PHD Combi Down Bag Review

I’ve only used this bag a handful of times, but it’s been in conditions difficult enough that I feel I’ve got a handle on it.
The Combi bag is basically a slightly looser cut down bag that fits over regular PHD lightweight bags. I’ve been using it with the Minim Ultra 900 (featured in the current Trail as my ultimate lightweight sleeping bag) that was sent for test in the summer where I found it spookily warm for it’s weight.
The fit is very good, no crushing of the inner bag and the hoods line up well. Both bags have standard box wall construction and the loft is very good. There’s nothing quite like returning to a tent in foul weather to see a fat sausage of fully lofted down waiting for you.

In the photie below the blue bag is the Combi (production version is in red) and the black bit sticking out of the hood is the Minim. The fabrics are all excellent, the Drishell used on the Combi outer is very good indeed. Water resistant enough to cope with spills, drips and a user daft enough to keep dragging snow into the tent.

The technical details are all on the PHD site, what’s most important to me is what it’s like in the field.
Using PHD gear has been a voyage of discovery for me, lighter than anything else I’ve used, more basic that anything I’d been used too. There seemed to be a danger that I’d prove the lightweight doubters correct and shiver through nights of tears, snotters and sufferng on the tops.
But the Minim was great in summer, and as reported recently, the Combi+Minim has been a revelation.
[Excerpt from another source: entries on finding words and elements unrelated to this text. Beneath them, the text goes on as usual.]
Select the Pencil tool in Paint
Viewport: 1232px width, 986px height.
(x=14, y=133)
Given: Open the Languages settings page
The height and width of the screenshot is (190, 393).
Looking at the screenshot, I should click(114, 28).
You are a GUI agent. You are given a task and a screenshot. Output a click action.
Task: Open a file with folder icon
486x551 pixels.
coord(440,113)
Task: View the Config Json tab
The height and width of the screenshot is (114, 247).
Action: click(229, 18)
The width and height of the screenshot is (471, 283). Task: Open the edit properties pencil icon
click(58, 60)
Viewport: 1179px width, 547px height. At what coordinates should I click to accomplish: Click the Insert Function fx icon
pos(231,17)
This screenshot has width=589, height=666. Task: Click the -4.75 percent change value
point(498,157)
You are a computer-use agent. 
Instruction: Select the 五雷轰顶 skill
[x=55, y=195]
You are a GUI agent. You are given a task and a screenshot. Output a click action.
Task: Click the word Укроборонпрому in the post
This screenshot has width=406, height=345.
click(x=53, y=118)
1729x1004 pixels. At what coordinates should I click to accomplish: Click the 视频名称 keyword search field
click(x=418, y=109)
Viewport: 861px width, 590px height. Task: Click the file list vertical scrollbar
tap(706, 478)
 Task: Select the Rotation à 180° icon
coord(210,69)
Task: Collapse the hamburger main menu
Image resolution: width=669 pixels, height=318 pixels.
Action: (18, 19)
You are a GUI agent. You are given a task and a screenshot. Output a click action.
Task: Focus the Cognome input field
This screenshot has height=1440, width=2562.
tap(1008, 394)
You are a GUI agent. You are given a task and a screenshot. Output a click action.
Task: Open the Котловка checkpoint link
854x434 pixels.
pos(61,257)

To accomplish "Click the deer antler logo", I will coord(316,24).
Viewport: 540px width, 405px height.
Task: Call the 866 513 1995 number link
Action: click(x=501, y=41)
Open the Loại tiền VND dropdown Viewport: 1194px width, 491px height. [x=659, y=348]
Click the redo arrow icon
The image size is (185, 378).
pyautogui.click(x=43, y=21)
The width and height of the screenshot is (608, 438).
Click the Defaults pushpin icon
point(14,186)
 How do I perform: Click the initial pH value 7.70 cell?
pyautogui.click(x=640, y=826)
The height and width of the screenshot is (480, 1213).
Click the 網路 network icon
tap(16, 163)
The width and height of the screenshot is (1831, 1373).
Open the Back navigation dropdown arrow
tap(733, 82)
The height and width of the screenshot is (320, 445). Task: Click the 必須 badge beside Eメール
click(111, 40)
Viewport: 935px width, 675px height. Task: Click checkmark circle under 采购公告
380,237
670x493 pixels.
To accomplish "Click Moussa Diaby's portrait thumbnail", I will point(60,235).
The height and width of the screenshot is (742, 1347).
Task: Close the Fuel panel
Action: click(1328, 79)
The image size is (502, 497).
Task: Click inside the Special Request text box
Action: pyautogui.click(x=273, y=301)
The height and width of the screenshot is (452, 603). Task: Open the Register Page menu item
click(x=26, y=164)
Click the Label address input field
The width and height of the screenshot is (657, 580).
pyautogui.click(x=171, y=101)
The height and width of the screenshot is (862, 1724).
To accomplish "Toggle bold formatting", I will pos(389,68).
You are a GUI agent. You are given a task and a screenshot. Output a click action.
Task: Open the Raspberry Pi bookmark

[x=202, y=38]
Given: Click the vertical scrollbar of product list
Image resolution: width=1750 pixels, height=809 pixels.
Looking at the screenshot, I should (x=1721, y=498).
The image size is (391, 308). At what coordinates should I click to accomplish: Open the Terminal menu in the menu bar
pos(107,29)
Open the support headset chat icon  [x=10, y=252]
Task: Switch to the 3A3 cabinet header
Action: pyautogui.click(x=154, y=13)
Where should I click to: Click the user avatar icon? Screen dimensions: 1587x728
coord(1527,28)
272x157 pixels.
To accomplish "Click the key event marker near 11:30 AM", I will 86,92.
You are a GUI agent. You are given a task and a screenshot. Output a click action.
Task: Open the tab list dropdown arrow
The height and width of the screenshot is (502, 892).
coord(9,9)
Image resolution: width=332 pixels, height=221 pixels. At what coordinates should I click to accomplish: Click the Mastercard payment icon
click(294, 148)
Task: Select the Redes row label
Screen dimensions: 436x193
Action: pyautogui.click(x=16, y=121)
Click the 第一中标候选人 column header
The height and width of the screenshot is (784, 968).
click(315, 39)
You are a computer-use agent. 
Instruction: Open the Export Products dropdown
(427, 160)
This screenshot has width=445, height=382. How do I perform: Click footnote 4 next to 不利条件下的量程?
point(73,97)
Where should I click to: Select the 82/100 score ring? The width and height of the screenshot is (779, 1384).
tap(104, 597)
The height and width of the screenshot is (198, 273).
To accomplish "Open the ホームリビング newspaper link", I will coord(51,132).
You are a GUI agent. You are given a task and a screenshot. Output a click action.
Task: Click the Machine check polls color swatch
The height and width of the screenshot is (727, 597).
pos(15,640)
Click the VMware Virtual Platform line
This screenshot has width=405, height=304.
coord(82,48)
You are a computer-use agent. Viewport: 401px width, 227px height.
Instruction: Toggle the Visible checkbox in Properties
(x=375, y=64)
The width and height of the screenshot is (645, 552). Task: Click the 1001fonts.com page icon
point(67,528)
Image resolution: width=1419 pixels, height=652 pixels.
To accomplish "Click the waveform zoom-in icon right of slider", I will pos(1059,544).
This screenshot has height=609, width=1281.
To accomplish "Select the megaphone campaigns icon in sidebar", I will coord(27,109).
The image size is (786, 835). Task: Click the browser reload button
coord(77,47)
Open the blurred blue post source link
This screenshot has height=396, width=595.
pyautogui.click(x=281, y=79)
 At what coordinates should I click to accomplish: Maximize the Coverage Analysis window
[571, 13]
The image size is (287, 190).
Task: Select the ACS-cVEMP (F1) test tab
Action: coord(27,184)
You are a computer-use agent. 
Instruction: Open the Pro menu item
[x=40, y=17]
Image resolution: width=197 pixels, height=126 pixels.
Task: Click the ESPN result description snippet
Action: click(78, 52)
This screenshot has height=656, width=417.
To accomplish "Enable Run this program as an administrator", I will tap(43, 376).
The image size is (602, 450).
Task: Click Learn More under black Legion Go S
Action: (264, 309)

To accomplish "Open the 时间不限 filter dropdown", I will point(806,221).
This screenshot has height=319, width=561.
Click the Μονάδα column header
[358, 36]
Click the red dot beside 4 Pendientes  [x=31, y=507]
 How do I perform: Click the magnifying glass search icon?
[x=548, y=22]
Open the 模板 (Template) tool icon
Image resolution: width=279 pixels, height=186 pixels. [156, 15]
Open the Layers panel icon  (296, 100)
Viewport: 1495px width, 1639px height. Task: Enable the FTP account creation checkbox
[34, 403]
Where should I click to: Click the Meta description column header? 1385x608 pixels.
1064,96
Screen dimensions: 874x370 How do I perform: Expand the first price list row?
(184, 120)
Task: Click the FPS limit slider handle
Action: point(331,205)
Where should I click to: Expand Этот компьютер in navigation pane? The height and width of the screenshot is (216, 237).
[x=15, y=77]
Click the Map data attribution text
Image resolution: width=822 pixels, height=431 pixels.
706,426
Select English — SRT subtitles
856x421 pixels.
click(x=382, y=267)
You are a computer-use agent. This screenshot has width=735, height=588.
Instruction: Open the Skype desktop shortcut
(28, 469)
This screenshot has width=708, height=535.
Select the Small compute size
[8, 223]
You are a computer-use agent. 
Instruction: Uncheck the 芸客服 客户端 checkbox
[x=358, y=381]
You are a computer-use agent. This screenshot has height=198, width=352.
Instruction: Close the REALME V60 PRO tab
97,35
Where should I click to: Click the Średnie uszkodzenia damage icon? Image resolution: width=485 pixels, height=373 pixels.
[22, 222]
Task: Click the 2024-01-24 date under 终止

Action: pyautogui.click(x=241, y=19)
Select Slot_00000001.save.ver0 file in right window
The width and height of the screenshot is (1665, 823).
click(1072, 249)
Warm enough for me to abandon all clothing bar my coating of 190 weight merino, and although slim cut, I don’t feel restricted in it. The two bags interact very well, there is no sensation of multiple layers, moving from my right side to my left both bags move together and I haven’t had the nightmare scenario of the inner bag revolving right round an leaving me trapped inside like a bug in a coccoon.
The closures are simple, an opening with a drawcord, but having two gives venting options and I’ve always managed to find a comfortable balance. From open full when waking up roasting as the temperature outside climbed towards zero, to cinching everything in and pretending that the weather outside isn’t real.

One concern was that the gap between the two bags would be a dew point, would get wet and screw it all up, but the combination of accurate measuring from PHD and the fabrics used means that hasn’t happened. The two bags feel like one, but it’s some how cosier. I dare say it’s one of those things that you have to try, but I have to say I have been warm, comfortable even delighted using these bags.
Some folk might baulk at the idea of carrying two bags, but the Minim fits in your pocket and where else will you get that much boost to your comfort for the weight? I’m happy enough to carry both on cold camps.
I’ll use the Combi on it’s own when the temperatures suit and report back.

I think it’s good to look at the two bags as a system and as individual bits of kit. That way it does kinda cover the whole year, does that mean it’s all you need?

54 thoughts on “PHD Combi Down Bag Review

  1. Aye winter ! Best time of the year for me. Just took delivery of a Black Diamond Deploy snow shovel. Was deprived of my summit grub one day last winter due to white-out conditions. Never again I told myself, this year I will dig a snow hole if need be. Talking of winter, I am getting the Minimus/combi bag as I mentioned above. I have a neo air mat, do you know if this is warm enough on snow ?? I am considering either getting a exped downmat or adding a foam mat like a ridge rest under the neo air. What are your thoughts or even better what do you use?
    Cheers
    Steve Lumber

  2. Good call on the snow shovel Steve. I carried a Snowclaw and now the CAMP version which packs a bit easier. Digging in for lunch, flattening snow for the tent, using as a windshield for the stove or even just as a seat, great bit of kit.

    Now, I still carry the Neoair in winter, but I supplement it as its not great on snow or ice on its own. In my OMM and Macpac rucksacks In use OMM Duomats as the back system, sometimes I’ve squeezed two in there in winter and it works very well, the added insulation really works on snow and the pack size is nothing, it’s no different to sliding a magazine into the hydration sleeve inside your pack.
    I’ve used big and beefy winter mays plenty as well, probably the best one being a Big Agnes thing, it was like a Thermarest prolite and it just cut me off from the cold altogether, great thing. The biggest difference I’ve noticed is that a light matt bleeds heat quicker, when you move around you have to reheat where you’re lying, where a big insulated matt feels more consistently warmer. Does that make sense?

    Both ways work for me with no clear winner, one good thing about using an underlay like the Duomat (or any foam rollmat, just cut it to size) is that your expensive inflatable gets extra protection from the ground.
    Just remembered that I tried a silver foil underlay and as well as not being very warm at all I spend the whole night slipping about the tent like I was on a sufboard.

  3. OK Cheers, thanks a lot. Plenty to think about there. Just hope the snow god dumps on us this year ay?